§ Work request
What is needed is an exact copy of the listing, with no pictures in it.
===============
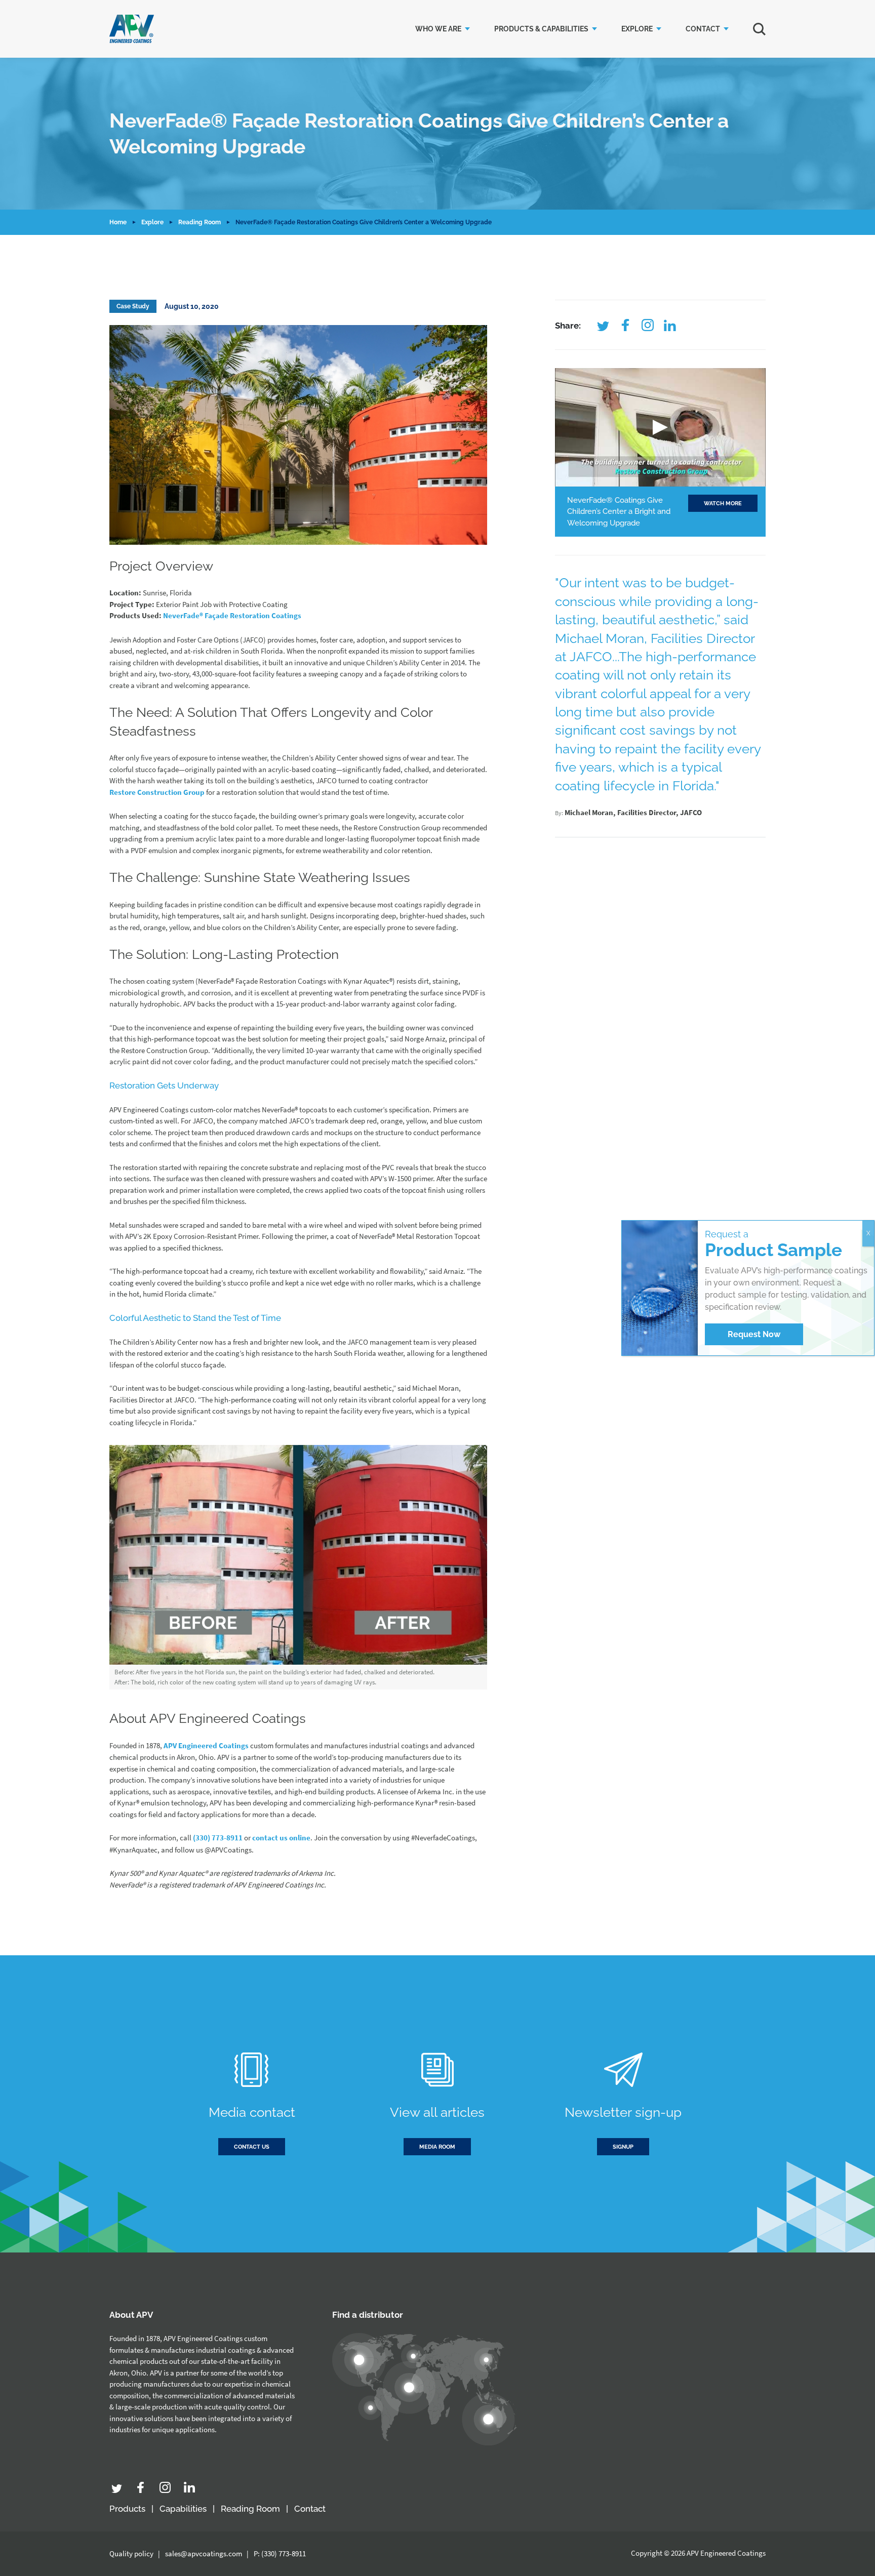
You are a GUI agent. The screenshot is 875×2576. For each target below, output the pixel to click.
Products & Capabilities (541, 29)
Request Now (754, 1334)
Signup (623, 2147)
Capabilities (183, 2509)
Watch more (723, 503)
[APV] (131, 29)
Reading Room (199, 222)
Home (118, 222)
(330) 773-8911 (218, 1837)
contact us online (281, 1837)
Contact (703, 29)
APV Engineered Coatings (206, 1745)
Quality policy (131, 2553)
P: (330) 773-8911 (280, 2553)
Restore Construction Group (157, 792)
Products (127, 2509)
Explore (637, 29)
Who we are (438, 29)
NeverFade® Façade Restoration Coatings (232, 615)
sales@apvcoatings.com (203, 2553)
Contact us (251, 2147)
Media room (437, 2147)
===============
§ The answer
You are a GUI agent. The screenshot is 875×2576. For each target below, output the pixel to click.
Products & Capabilities (541, 29)
Request Now (754, 1334)
Signup (623, 2147)
Capabilities (183, 2509)
Watch more (723, 503)
[APV] (131, 29)
Reading Room (199, 222)
Home (118, 222)
(330) 773-8911 (218, 1837)
contact us online (281, 1837)
Contact (703, 29)
APV Engineered Coatings (206, 1745)
Quality policy (131, 2553)
P: (330) 773-8911 (280, 2553)
Restore Construction Group (157, 792)
Products (127, 2509)
Explore (637, 29)
Who we are (438, 29)
NeverFade® Façade Restoration Coatings (232, 615)
sales@apvcoatings.com (203, 2553)
Contact us (251, 2147)
Media room (437, 2147)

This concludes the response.